Это напоминает старый, советский еще анекдот. Англичанин сидит в ресторане в кругу знакомых и неторопливо обсуждает политические новости. В зал входит человек, англичанин извиняется, встает из-за стола, подходит ко вновь пришедшему, пожимает ему руку и спрашивает: «Увидимся вечером в клубе, Джон?», затем возвращается на место и говорит своим сотрапезникам: «Простите еще раз, господа, за подобное проявление чувств, это мой брат, приехавший из колоний, мы не виделись с ним десять лет».
Не переставала удивляться холодности и официальности отношений между людьми в Англии Мадам де Сталь. Ее, эмоциональную француженку, возмущало то, что в этой стране очень много формальностей, даже в отношении между близкими людьми: так, братья и сестры не приходят друг к другу в гости без приглашений, сыновья и дочери после брака не живут с родителями, для того чтобы заговорить с человеком в обществе, необходимо, чтобы вас обязательно представили друг другу, и т. д.
Книга правил хорошего тона, вышедшая в 1880 году и озаглавленная «Don’t», то есть посвященная тому, как не надо вести себя в обществе, настойчиво рекомендовала удерживаться от ненужной аффектации даже в речи. «Не употребляйте экстравагантных прилагательных, – советовал автор. – Не говорите великолепная (magnificent) о вещи, которая просто симпатичная (pretty), или роскошный, когда можно обойтись прекрасный или каким-нибудь другим словом. Такого рода неумеренность всегда дурного тона. Не употребляйте слова ненавидеть (hate) или презирать (despise) для выражения простой неприязни. Молодая леди, которая провозглашает, что она «ненавидит желтые ленты» или «презирает репу», … явно нуждается в ограничении выбора эпитетов».
Очень английским представляется в свете вышесказанного поступок Корделии из знаменитого «Короля Лира» – она не выражает своих чувств словами, чувствительные признания и излияния для нее невозможны, она любит отца в соответствии со своим представлением о долге, но эта любовь исключает сюсюканье и вздохи. Поддерживающий ее позицию граф Кент указывает ставшему к старости сентиментальному королю: «Совсем не знак бездушья – молчаливость. Гремит лишь то, что пусто изнутри».

▸ **Список данных**:
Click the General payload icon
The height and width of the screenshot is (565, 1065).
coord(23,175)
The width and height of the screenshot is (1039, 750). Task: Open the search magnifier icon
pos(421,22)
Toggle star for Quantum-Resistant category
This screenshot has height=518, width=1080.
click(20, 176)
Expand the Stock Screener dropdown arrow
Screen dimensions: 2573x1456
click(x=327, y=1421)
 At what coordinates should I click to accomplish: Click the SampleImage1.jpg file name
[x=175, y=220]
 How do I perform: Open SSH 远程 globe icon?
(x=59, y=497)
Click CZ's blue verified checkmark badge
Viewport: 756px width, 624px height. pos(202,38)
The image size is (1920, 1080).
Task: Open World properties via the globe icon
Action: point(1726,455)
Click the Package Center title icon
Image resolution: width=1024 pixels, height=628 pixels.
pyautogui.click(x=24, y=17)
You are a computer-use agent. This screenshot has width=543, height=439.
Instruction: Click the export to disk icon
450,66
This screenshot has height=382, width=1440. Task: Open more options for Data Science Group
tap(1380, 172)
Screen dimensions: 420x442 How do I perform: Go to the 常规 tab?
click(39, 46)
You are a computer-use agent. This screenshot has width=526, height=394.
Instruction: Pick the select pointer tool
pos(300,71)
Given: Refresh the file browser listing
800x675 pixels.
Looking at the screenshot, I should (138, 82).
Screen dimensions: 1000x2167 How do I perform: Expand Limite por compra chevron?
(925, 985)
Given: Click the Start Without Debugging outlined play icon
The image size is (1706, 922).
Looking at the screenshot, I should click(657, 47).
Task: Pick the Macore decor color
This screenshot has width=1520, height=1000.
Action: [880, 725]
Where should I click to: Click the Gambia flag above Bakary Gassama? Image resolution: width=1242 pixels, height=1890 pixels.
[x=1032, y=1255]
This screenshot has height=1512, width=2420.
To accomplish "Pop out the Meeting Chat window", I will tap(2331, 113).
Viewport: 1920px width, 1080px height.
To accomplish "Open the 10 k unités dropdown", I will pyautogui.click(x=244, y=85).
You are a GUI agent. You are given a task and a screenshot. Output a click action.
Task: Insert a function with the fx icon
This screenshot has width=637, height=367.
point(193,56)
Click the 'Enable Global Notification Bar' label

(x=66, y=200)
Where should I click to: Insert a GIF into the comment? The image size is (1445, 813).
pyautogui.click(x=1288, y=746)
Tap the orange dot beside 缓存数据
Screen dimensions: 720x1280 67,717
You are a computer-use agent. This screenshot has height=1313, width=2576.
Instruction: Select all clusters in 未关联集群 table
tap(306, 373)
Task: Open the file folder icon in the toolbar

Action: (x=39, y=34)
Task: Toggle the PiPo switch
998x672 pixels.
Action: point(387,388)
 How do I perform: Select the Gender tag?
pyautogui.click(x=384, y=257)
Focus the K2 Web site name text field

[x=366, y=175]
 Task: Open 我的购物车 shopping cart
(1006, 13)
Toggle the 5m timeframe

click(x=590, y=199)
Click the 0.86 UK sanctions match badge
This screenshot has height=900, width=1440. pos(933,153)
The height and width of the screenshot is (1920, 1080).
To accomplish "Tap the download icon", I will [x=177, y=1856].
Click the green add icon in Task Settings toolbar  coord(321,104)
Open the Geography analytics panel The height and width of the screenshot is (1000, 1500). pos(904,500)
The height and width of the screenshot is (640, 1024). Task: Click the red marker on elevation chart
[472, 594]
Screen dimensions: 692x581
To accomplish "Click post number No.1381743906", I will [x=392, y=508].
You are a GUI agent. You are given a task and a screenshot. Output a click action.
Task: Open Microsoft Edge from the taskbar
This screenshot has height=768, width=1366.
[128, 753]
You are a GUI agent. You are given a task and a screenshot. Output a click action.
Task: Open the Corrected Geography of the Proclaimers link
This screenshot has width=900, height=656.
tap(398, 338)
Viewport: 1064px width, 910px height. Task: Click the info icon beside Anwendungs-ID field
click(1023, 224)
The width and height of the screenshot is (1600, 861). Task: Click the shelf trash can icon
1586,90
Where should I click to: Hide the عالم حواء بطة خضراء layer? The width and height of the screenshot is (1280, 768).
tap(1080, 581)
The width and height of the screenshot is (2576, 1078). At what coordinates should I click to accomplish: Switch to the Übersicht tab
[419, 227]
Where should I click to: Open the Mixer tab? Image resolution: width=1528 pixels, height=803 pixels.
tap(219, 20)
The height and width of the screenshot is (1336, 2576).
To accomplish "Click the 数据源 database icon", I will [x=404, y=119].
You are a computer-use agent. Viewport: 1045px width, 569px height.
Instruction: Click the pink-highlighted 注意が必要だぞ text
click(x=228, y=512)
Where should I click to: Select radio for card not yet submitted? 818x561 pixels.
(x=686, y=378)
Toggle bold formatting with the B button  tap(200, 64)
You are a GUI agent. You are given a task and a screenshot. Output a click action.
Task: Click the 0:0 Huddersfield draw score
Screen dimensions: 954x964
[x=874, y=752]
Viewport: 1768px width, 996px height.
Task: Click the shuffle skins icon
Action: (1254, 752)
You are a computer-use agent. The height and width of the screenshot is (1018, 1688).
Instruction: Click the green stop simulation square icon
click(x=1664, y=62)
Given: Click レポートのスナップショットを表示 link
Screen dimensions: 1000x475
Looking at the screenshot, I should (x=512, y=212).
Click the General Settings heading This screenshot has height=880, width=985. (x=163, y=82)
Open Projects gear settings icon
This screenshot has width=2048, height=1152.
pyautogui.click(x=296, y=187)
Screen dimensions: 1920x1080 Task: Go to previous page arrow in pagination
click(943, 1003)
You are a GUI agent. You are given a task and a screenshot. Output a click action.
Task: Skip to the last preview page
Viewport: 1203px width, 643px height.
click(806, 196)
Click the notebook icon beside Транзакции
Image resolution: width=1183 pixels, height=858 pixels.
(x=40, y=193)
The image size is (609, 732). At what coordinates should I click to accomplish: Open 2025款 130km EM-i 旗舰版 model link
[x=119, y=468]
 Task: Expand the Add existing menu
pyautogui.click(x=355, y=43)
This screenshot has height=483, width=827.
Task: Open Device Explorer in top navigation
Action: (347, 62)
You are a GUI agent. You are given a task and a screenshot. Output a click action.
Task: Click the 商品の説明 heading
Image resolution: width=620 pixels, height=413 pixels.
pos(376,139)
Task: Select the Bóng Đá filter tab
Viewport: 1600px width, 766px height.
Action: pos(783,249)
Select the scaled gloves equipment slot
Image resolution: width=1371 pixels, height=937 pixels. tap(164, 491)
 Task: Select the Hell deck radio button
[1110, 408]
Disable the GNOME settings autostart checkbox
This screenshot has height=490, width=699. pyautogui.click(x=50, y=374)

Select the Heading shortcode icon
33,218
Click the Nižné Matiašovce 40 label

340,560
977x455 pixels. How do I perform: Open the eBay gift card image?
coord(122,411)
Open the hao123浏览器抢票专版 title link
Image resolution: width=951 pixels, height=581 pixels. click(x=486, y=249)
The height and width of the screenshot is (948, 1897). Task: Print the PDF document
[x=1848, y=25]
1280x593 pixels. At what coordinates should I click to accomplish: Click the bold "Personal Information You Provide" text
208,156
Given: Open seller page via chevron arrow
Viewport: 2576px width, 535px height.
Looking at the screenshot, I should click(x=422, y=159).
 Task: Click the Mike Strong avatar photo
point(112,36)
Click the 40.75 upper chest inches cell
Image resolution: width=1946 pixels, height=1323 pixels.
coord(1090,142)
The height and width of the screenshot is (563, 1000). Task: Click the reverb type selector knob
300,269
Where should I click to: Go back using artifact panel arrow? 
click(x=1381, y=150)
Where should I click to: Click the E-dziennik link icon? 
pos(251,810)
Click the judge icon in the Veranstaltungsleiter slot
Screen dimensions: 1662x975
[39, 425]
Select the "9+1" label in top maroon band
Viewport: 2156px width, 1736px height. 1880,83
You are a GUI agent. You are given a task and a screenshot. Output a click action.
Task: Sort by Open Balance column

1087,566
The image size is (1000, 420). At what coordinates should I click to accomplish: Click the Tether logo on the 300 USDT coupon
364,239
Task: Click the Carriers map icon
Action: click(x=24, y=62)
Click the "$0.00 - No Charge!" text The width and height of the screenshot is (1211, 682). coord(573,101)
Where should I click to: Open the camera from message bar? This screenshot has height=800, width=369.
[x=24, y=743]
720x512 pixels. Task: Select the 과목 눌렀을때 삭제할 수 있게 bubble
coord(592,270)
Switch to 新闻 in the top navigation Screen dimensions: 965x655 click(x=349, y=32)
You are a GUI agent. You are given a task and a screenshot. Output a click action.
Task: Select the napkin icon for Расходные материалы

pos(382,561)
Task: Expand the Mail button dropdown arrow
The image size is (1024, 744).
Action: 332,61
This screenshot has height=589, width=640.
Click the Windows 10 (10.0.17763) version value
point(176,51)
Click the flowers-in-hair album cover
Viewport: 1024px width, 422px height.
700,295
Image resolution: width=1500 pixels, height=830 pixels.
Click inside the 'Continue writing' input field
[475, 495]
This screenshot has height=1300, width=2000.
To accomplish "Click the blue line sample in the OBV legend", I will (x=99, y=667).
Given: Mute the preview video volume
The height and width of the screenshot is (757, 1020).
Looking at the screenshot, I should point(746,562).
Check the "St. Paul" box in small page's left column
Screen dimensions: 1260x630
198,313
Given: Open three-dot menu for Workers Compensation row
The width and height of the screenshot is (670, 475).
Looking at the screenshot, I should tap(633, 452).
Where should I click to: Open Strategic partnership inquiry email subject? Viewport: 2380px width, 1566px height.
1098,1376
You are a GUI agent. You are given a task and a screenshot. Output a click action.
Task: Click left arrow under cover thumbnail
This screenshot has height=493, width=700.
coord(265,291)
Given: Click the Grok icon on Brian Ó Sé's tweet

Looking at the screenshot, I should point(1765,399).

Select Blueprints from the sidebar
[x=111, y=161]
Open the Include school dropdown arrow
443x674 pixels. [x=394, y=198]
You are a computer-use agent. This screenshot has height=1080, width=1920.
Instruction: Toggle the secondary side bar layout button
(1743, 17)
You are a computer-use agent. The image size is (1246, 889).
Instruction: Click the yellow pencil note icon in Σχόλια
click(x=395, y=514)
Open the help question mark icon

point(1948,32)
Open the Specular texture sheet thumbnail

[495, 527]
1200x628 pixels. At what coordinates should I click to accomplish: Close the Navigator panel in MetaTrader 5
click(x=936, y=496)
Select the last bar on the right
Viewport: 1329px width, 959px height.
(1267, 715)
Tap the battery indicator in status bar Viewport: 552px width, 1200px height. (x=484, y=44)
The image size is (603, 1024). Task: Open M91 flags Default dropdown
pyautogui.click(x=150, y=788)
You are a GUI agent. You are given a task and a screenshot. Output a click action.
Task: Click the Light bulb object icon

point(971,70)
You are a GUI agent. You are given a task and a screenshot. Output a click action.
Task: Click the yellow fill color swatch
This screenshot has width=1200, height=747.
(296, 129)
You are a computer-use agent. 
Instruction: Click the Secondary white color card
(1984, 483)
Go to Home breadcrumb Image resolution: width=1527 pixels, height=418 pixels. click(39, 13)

▸ **Задания**:
• 1. В каком году вышла книга правил хорошего тона «Don’t», упомянутая в тексте о сдержанности англичан?
• 2. Перепишите слово в слово из текста о сдержанности англичан отрывок от «Не переставала удивляться» до «другу, и т. д.».
Пункты из списка данных здесь ни при чем.

▸ **Ответы к заданиям**:
• 1. В 1880 году.

• 2.
Не переставала удивляться холодности и официальности отношений между людьми в Англии Мадам де Сталь. Ее, эмоциональную француженку, возмущало то, что в этой стране очень много формальностей, даже в отношении между близкими людьми: так, братья и сестры не приходят друг к другу в гости без приглашений, сыновья и дочери после брака не живут с родителями, для того чтобы заговорить с человеком в обществе, необходимо, чтобы вас обязательно представили друг другу, и т. д.